Ellen Gracie compõe a súmula da população no Brasil de hoje, da gente brasileira, vinda de todas as partes. Aqui absorvemos ideias e influências, cores e costumes de cada latitude ao norte e ao sul da linha equatorial, em todos os graus de longitude.
A absorção de quem chega de países distantes ou próximos é progressiva. Vai desde a acolhida por vezes agressiva até a transformação do estranho em conhecido, de conhecido em amigo, compadre, torcedor do mesmo clube ou de outro. Parente, às vezes. Os vindos da Europa aportaram pré-adaptados, pois difícil é ter um do velho mundo que chegue aqui sem muitos que o tenham precedido com informações sobre nossas vidas, nossos hábitos, defeitos e qualidades.
Caminhamos para formar o brasileiro multiabsorvido e multiabsorvedor, por todas e de todas as origens. Dos mais numerosos (portugueses, espanhóis, italianos), facilmente encaixados na nova realidade, aos também numerosos japoneses, que enfrentaram dificuldades de adaptação, entre muitos outros. Recordo minha tia-avó Antonieta, japonesa de nascimento, que se uniu a um tio de meu pai nos anos 1920 do século passado. É a lembrança mais familiar da absorção diversificada e completa dos que vieram de longe.
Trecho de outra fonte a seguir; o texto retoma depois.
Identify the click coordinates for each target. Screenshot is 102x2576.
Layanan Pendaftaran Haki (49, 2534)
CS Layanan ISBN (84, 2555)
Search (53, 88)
Nesse perfil, os imigrantes vindos da Europa, mais no Brasil do que em qualquer outro país, ajustaram-se aos costumes transformados. A origem heterogênea, com muitas diferenças nos múltiplos padrões de medida, é marcada ao mesmo tempo pela igualdade da abertura para todos. É o que se encontra nos três primeiros artigos da Constituição, no pluralismo político, na livre iniciativa, sem preconceitos de origem, sexo e cor ou qualquer forma de discriminação, garantidos ao brasileiro e ao estrangeiro residente no Brasil (art. 5º).
Ellen Gracie caminha para a aposentadoria antes do imperativo da idade constitucional. Sua carreira no Judiciário, no Executivo e, antes, sua atividade na iniciativa privada são vistas agora, no momento em que se prepara para deixar a vida profissional na Justiça, na qual atingiu a chefia, o ponto máximo de um dos Poderes da República, é, ao mesmo tempo, retrato do que este país possibilita a quem vem de longe por si mesmo ou por seus antecessores.
A oportunidade tem o mesmo traço que marca o país: a diversidade das raças e tendências, as quais, em lenta transformação, vão nos unindo a todos na formação do que se poderá considerar um novo povo. Heterogêneo, complicado, com traços contrastantes da irresponsabilidade e da capacidade severa para o trabalho mais qualificado. Um povo, tipicamente povo e brasileiro, enfim. Criativo. Único.